Flotilla, il governo italiano non finanzia il rientro: Meloni: «I costi li sostengano gli attivisti»

Gli italiani della Global Sumud Flotilla, bloccati ed espulsi da Israele, dovranno organizzare e pagare autonomamente il ritorno in patria; il governo assicura assistenza ma non coprirà i costi del volo, sostenendo che si tratta di un messaggio politico.

Flotilla, il governo italiano non finanzia il rientro: Meloni: «I costi li sostengano gli attivisti»

Il governo italiano ha deciso di non finanziare il rientro degli italiani coinvolti nella Global Sumud Flotilla, fermati dalle autorità israeliane a poche miglia dalla Striscia di Gaza ed espulsi senza ulteriori conseguenze penali. La notizia, riportata da testate nazionali come La Repubblica e La Stampa, evidenzia come il governo mantenga il supporto diplomatico e assistenziale per gli attivisti, ma non intenda coprire i costi del volo di rimpatrio, lasciando agli stessi la responsabilità economica e organizzativa della partenza.

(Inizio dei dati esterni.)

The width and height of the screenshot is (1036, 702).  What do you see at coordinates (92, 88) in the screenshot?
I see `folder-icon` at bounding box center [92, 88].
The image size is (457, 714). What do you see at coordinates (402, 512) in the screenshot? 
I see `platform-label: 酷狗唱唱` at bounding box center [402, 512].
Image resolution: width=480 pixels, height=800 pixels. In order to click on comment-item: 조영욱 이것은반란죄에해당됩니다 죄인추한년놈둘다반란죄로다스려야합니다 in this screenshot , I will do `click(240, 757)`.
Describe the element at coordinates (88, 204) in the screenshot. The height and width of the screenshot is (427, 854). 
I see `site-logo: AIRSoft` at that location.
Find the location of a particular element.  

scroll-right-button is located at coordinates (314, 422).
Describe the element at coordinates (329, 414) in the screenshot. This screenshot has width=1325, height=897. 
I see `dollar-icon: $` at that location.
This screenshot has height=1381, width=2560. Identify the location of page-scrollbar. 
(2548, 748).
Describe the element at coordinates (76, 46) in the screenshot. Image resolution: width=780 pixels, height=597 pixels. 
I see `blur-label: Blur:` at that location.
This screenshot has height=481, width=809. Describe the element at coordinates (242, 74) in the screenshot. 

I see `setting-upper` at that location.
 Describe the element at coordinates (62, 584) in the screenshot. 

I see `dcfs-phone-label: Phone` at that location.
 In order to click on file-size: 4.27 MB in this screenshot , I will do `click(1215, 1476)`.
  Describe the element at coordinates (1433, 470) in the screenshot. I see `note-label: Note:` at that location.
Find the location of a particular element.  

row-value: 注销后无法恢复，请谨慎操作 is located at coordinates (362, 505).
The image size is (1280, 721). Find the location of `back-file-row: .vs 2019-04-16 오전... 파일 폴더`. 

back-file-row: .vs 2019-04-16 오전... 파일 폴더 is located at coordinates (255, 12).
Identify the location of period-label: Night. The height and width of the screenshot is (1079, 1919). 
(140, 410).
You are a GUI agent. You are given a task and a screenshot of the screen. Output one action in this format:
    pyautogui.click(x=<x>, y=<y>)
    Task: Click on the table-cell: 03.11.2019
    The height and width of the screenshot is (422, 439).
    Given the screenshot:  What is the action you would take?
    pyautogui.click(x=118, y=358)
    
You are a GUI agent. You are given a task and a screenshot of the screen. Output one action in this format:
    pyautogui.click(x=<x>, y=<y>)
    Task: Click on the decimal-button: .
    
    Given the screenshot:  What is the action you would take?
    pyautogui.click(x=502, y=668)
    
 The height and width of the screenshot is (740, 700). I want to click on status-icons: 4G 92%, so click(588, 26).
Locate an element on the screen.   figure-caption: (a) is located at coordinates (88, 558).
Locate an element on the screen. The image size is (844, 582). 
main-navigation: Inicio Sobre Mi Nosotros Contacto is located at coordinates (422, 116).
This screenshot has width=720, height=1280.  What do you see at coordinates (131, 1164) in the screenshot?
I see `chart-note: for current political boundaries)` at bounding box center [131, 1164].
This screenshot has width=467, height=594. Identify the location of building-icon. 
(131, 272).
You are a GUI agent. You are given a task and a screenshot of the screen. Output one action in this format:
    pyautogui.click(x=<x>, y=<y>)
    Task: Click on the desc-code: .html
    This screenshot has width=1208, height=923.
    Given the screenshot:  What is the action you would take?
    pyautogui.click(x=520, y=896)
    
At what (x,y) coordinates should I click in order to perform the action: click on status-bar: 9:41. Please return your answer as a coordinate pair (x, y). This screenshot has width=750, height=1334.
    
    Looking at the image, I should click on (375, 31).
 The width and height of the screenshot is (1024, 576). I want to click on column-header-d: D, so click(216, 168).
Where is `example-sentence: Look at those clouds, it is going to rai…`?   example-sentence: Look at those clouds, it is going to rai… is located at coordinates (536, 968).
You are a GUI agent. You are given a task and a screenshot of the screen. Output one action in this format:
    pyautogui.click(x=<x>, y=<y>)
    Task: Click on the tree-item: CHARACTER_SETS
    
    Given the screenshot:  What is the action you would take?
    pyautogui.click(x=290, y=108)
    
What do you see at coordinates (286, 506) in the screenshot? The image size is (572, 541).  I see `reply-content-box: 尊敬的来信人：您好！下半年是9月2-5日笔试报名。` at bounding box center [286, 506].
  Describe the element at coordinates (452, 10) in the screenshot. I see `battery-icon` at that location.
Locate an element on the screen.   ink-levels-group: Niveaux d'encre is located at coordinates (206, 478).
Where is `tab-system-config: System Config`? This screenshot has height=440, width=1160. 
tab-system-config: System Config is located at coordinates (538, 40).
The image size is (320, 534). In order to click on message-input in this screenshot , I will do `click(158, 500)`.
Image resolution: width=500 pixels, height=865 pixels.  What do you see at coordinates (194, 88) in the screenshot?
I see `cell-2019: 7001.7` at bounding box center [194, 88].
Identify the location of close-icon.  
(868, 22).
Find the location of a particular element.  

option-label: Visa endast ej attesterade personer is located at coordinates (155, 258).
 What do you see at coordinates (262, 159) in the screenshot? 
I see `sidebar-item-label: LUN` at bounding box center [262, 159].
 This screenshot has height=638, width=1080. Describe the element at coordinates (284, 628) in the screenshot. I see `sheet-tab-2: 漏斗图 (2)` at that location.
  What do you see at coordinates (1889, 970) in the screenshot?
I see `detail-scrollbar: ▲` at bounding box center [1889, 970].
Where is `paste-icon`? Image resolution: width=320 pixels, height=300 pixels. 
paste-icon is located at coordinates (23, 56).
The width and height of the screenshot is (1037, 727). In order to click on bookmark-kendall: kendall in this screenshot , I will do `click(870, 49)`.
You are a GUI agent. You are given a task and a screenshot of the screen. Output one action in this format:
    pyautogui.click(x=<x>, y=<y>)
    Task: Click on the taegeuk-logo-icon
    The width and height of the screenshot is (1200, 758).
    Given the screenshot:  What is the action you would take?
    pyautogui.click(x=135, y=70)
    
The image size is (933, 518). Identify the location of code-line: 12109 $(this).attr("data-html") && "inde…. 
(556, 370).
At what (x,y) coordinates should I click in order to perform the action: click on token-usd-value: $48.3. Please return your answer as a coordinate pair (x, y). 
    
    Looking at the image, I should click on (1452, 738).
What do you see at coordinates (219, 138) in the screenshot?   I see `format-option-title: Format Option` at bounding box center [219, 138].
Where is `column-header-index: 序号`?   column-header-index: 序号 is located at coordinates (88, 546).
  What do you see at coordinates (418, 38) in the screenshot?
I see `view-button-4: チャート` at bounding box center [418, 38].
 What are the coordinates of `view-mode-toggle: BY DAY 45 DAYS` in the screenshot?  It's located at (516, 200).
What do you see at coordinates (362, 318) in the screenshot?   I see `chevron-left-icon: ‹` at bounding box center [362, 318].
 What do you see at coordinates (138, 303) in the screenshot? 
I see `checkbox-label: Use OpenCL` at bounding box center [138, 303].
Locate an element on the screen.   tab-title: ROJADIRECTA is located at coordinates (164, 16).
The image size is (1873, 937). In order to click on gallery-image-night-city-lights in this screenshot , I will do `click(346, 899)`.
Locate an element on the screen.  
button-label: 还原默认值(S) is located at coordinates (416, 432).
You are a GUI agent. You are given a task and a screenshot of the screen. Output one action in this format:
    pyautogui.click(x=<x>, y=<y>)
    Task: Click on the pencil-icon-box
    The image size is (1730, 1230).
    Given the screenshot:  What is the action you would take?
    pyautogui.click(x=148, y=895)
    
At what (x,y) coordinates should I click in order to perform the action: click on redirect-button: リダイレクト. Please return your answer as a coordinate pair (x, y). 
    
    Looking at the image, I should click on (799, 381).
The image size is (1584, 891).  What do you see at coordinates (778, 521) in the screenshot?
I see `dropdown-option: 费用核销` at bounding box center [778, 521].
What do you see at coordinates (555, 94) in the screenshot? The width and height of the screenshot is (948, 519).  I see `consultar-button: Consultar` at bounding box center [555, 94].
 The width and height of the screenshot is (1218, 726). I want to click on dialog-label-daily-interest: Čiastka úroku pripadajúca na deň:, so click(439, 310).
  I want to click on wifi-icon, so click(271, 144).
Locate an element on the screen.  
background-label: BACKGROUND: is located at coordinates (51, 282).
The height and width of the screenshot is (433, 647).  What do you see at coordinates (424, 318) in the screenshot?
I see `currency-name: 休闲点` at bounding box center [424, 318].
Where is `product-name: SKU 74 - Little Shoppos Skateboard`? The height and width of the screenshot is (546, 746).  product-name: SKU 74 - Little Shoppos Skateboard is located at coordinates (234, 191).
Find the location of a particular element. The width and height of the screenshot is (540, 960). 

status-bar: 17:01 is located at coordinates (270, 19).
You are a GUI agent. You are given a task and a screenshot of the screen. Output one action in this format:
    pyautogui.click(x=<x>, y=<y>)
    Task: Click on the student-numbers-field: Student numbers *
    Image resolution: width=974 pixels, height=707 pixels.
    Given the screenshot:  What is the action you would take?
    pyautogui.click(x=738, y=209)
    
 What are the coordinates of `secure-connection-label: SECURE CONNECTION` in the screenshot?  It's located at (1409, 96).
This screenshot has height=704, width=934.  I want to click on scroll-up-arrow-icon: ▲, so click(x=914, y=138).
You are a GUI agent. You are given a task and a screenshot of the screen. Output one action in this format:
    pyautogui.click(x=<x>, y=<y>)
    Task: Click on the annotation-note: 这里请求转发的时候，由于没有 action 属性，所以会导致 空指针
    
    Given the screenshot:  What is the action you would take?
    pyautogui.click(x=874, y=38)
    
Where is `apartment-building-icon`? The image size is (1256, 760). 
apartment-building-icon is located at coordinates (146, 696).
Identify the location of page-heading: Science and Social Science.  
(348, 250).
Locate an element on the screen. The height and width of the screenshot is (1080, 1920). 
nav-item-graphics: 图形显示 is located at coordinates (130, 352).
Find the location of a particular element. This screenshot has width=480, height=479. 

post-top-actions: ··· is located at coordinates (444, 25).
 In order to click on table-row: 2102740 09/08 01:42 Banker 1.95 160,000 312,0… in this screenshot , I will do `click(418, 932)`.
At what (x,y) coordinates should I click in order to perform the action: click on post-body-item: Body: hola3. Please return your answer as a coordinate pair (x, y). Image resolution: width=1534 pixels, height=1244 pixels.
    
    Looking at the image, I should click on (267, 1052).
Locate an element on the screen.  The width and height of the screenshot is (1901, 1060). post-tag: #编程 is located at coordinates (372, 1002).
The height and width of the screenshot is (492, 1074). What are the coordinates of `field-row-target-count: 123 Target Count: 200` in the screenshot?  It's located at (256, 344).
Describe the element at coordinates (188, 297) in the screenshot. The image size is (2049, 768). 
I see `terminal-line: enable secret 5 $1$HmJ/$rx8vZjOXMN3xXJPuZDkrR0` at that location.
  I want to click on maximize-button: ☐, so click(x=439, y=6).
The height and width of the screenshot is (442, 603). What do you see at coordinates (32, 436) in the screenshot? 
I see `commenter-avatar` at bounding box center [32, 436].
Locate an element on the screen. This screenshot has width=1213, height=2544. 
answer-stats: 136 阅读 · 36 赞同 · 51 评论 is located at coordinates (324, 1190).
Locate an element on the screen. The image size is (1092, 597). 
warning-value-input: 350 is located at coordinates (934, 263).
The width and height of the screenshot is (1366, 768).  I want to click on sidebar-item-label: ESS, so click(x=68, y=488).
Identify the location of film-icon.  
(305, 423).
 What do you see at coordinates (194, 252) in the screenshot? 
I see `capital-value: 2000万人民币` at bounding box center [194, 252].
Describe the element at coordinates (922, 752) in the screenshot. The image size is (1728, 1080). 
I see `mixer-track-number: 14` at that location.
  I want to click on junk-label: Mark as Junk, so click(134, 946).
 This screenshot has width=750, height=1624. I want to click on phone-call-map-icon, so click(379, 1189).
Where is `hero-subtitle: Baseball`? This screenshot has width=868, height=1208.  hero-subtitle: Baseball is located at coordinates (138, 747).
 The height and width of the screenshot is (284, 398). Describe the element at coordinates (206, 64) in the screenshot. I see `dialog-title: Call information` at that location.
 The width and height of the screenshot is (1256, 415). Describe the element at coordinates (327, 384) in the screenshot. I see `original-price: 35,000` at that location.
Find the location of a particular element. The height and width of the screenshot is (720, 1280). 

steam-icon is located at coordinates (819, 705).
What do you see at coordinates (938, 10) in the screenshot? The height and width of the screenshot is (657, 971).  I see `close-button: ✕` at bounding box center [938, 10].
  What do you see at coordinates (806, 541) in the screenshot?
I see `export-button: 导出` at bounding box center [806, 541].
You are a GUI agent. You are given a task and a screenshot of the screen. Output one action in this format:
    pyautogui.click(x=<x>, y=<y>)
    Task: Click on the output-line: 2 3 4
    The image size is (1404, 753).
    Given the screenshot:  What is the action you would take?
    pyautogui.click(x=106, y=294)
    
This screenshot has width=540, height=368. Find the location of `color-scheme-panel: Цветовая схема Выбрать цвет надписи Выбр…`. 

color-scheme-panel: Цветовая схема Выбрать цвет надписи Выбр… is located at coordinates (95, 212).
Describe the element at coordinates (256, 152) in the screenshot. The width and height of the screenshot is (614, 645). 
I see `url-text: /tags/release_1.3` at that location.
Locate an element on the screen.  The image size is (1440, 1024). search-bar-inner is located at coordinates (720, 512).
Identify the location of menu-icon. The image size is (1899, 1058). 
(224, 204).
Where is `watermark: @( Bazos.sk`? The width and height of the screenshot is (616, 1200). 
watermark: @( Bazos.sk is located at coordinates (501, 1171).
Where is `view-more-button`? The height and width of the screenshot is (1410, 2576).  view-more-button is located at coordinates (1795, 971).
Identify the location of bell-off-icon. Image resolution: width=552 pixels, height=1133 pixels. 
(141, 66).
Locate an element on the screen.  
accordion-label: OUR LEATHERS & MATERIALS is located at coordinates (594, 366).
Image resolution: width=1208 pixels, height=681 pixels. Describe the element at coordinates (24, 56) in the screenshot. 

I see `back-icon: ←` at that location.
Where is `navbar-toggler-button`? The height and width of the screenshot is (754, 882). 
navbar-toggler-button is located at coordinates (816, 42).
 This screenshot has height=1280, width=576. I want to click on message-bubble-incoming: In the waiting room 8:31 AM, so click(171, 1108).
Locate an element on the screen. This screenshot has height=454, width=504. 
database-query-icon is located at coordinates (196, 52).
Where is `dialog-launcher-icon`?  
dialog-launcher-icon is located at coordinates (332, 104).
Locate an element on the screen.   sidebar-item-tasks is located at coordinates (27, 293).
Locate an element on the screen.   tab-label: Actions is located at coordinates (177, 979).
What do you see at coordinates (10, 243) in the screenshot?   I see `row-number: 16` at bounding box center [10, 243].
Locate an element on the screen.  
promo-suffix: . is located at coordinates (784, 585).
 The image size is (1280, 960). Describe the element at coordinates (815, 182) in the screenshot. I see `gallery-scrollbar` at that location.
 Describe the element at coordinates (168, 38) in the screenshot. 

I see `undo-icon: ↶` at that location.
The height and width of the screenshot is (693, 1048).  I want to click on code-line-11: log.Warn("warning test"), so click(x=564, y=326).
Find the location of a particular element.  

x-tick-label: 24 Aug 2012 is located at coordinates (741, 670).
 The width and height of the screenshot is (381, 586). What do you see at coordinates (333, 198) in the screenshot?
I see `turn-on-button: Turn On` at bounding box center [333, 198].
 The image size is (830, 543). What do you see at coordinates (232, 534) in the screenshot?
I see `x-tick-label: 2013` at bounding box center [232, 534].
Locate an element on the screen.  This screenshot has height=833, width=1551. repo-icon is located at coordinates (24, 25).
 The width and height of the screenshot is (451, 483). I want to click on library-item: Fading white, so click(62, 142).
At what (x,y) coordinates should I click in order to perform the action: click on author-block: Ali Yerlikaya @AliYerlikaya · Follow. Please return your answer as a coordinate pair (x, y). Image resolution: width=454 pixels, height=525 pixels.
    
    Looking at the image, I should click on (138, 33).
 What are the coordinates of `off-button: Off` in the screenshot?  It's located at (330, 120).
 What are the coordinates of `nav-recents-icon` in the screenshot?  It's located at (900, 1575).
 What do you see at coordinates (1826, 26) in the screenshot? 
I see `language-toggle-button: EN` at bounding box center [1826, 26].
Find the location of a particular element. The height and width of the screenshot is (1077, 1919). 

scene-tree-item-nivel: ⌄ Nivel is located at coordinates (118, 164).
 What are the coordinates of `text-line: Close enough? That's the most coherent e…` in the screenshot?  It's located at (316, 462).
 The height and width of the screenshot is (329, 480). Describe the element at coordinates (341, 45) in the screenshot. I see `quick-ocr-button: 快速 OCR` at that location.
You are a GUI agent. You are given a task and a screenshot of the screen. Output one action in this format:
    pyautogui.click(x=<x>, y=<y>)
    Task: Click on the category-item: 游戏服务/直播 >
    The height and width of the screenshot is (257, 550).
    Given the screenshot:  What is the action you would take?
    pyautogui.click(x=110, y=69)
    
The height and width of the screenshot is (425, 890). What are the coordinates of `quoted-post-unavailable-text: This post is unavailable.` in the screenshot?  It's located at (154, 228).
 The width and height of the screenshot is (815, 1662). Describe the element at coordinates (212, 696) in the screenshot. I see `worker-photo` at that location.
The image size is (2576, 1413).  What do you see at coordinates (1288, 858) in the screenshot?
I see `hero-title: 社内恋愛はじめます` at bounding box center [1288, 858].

Nessun charter speciale è stato predisposto dalla Farnesina per riportare a casa i cittadini coinvolti. Secondo quanto riferito, la premier Giorgia Meloni ha seguito le vicende in tempo reale, monitorando il tracking della Flotilla direttamente dal suo iPhone durante il Consiglio europeo informale a Copenaghen.

La gestione italiana ha privilegiato la sicurezza dei connazionali, evitando che gli attivisti finissero nelle carceri israeliane, un risultato che il governo definisce comunque positivo. Il piano di rientro è già delineato: i rimpatri volontari degli attivisti italiani potranno iniziare a partire da venerdì 3 ottobre, mentre quelli forzati potrebbero essere programmati a partire da domenica 5. Nonostante le difficoltà logistiche, il governo sottolinea che la decisione di non finanziare il viaggio non rappresenta una misura punitiva, ma un chiaro segnale politico.

Fonti della maggioranza spiegano ai giornali che l’Italia non intende sostenere azioni che, secondo gli uffici di Fratelli d’Italia, presenterebbero legami con organizzazioni come Hamas. La scelta del governo ha suscitato reazioni contrastanti.

Da un lato, viene sottolineato il successo diplomatico nell’assicurare la sicurezza degli italiani coinvolti, dall’altro alcuni osservatori evidenziano come l’onere economico ricada interamente sugli attivisti, creando tensioni e interrogativi sull’equilibrio tra tutela dei cittadini e responsabilità individuale. La vicenda solleva inoltre riflessioni sulla gestione di iniziative civili di sensibilizzazione internazionale, come le flotte solidali, e sul ruolo dello Stato nel bilanciare sicurezza, diplomazia e sostegno concreto ai cittadini all’estero.

Il governo, comunque, conferma che tutta l’assistenza necessaria sarà fornita agli italiani, dal coordinamento con le autorità israeliane fino alla supervisione dei trasferimenti in sicurezza. Gli attivisti, d’altro canto, si preparano a organizzare autonomamente i voli di ritorno, un compito che comporta non solo spese economiche, ma anche la responsabilità di rispettare i tempi e le procedure previste dalle autorità locali. La vicenda, oltre a evidenziare le complessità della politica estera italiana in contesti delicati, segna un momento significativo nella gestione delle relazioni tra cittadini attivi in missioni di solidarietà e lo Stato, con un messaggio politico chiaro e voluto dalla leadership nazionale.